The negotiations on the end of heat engines in 2035 are just beginning. And already, the disagreements are numerous. As we indicated to you following the vote of the European Parliament, the countries of the EU are now discussing the conditions of application of this text. While the vast majority of European countries are in favor of rapidly developing electrical energy, some also want keep a share of thermal vehicles.
It was the Minister of Finance, Mr. Christian Lindner, who made it known that Germany was against ratifying the text as it is presented today. The German government wants to keep a share of thermal cars in circulation. A small percentage of new thermal vehicles available for sale is still under discussion between member countries. Especially for the plug-in hybrid models. The latter are currently affected by the ban on sales on the new home market from 2035.
Although Germany has made it known that it is against the ratification of the text in this matter, she also said she wanted faster development of electric vehicles. A position that makes some teeth cringe in Europe. Indeed, several European countries would be annoyed to see the German government double play on the question of the banning of thermal engines in 2035. Because for some, Germany aims above all to defend the sole interests of its manufacturers.
With highly developed electric car brands such as Mercedes, Volkswagen and BMW, the German government knows that its automotive industry will be able to overcome these upcoming restrictions. But Germany would also look favorably on the conservation of a small percentage of heat engines in circulation. Especially for the sports of its German brands. This is the case, for example, of Porsche, which has invested millions of euros in the construction of a factory to produce synthetic fuel and which hopes to be able to continue to sell its 911s.
A position which is not specific to Germany, since the Italian deputies also want to impose a Ferrari amendement Ferrari. The latter would not prohibit the sale of new thermal vehicles for manufacturers who produce between 1,000 and 10,000 cars per year.

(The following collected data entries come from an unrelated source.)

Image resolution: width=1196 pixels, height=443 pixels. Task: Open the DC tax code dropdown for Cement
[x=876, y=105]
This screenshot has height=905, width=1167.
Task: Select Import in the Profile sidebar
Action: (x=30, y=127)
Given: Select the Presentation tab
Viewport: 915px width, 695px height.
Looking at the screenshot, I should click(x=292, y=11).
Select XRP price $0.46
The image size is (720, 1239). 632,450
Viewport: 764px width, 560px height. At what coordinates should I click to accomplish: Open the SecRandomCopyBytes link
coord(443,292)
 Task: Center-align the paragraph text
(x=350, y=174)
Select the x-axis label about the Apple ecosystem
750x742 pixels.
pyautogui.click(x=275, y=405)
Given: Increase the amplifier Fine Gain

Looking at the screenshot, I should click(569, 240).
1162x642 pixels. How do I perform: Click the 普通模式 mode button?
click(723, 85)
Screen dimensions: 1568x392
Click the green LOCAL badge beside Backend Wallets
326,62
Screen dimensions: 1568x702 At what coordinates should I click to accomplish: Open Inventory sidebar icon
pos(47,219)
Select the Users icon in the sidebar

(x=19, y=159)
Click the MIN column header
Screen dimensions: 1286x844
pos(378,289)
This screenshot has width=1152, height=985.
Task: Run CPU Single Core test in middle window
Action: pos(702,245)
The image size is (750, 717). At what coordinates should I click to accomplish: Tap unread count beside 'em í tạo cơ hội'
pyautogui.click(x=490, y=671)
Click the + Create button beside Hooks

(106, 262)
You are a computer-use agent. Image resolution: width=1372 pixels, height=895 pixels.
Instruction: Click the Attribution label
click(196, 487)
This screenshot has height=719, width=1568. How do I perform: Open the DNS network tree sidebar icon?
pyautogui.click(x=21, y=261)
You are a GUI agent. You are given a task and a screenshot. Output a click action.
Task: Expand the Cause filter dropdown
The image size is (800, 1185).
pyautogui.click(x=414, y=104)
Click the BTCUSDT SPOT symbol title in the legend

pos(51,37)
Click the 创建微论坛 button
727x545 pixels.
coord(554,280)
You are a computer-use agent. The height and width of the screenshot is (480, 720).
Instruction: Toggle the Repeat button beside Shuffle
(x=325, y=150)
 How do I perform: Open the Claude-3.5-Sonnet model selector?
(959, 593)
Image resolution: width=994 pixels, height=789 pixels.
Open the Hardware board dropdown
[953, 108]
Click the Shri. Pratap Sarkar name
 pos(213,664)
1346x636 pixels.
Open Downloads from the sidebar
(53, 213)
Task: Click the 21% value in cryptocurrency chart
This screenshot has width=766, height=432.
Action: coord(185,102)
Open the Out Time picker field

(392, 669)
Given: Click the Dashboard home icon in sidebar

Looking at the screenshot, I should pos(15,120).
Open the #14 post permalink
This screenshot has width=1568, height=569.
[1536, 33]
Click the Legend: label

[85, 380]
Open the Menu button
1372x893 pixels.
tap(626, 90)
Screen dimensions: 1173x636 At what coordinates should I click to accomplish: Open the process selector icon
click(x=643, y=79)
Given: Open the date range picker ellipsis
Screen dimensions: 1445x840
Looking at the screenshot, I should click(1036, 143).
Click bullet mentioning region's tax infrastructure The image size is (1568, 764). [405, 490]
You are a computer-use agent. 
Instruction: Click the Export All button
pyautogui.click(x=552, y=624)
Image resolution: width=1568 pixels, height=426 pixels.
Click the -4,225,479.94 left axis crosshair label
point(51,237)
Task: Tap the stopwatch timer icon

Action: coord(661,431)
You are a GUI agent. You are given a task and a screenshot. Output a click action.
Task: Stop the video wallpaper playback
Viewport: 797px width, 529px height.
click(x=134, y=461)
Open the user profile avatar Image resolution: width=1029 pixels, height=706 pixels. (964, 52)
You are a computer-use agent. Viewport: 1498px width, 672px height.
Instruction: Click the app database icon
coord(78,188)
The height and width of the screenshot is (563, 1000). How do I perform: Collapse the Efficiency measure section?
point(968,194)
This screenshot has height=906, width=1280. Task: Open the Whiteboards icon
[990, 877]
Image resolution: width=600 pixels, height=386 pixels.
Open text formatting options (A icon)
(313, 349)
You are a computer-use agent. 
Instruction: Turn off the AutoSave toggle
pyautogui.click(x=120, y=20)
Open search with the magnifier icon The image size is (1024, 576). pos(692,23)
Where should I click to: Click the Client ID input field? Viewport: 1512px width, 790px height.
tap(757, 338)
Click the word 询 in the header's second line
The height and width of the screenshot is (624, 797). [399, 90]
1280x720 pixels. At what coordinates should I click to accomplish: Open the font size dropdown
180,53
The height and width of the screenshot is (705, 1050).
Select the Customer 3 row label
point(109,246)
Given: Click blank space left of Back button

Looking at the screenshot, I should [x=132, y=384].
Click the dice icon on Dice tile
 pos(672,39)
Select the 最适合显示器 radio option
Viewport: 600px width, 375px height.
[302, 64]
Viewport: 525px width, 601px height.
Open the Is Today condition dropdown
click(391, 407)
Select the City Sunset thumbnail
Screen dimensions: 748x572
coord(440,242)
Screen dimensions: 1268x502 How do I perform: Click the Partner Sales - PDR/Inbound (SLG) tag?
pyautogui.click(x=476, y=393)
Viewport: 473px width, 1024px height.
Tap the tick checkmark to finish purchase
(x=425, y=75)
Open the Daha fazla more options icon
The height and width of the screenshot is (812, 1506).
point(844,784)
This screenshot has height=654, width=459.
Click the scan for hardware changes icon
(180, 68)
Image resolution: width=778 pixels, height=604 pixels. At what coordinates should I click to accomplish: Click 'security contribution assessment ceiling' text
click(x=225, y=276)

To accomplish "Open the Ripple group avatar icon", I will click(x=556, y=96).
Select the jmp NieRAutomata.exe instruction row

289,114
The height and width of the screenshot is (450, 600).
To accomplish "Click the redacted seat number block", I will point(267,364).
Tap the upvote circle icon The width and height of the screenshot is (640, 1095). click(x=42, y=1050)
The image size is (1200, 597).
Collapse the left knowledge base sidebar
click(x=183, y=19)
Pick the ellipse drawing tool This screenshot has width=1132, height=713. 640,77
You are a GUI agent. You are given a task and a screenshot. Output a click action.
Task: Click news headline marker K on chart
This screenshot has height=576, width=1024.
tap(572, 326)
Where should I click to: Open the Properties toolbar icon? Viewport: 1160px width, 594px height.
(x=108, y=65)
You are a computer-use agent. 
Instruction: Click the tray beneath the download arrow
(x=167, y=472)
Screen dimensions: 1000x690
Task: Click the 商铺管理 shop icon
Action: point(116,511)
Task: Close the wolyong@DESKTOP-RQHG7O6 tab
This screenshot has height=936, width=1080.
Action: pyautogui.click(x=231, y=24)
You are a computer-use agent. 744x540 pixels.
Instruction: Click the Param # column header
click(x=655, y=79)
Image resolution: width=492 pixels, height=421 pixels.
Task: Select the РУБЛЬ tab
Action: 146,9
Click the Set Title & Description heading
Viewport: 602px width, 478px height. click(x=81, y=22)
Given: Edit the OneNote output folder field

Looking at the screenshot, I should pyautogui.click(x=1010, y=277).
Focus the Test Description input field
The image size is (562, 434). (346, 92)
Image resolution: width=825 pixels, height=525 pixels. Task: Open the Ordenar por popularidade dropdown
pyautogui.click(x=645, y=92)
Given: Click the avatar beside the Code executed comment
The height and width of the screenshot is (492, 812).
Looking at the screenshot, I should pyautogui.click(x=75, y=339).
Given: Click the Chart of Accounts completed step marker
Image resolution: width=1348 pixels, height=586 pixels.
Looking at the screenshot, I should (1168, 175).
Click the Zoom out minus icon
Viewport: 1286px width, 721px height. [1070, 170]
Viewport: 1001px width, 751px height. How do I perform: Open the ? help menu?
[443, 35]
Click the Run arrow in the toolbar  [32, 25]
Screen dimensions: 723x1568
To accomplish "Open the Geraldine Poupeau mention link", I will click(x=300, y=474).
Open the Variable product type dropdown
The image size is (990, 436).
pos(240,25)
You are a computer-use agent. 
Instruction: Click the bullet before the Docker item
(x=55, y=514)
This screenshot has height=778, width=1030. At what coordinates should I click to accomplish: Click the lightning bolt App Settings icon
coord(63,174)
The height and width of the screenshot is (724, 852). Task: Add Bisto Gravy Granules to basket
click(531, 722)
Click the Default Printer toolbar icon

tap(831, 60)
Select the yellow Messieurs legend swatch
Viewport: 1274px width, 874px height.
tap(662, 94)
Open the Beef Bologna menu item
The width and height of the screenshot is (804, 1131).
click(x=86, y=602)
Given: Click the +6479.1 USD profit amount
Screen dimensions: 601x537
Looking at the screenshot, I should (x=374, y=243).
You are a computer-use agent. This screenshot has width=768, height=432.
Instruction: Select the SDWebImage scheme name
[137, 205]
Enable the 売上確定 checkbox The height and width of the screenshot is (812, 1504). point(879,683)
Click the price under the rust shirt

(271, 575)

— Reuters (@Reuters) June 21, 2022
If Germany has been talking about it in recent hours on its refusal to align with European directives, the German position is not new. Last February, the German government already made known its opinion on the matter. Transport Minister Volker Wissing explained that “combustion engines should remain an option if they run exclusively on synthetic fuel”.
For the German government, the development of synthetic fuels will finance the transition to electricity. Still according to Volker Wissing, “We must offer individual means of transport adapted to each need. We cannot only rely on electric mobility and hydrogen for the future”.
A German position which is shared by France. The French government quickly made it known that the date of 2035 was too close in time to ensure a smooth transition to electric. Italy and the Czech Republic are also of the same opinion. Negotiations for an agreement on the date for stopping production of thermal engines therefore promise to be tense in the coming weeks.
We must meet the climate targets. If we want to successfully shape the transformation of our economy and mobility on the way there and do not want to lose the population, we need reliable framework conditions.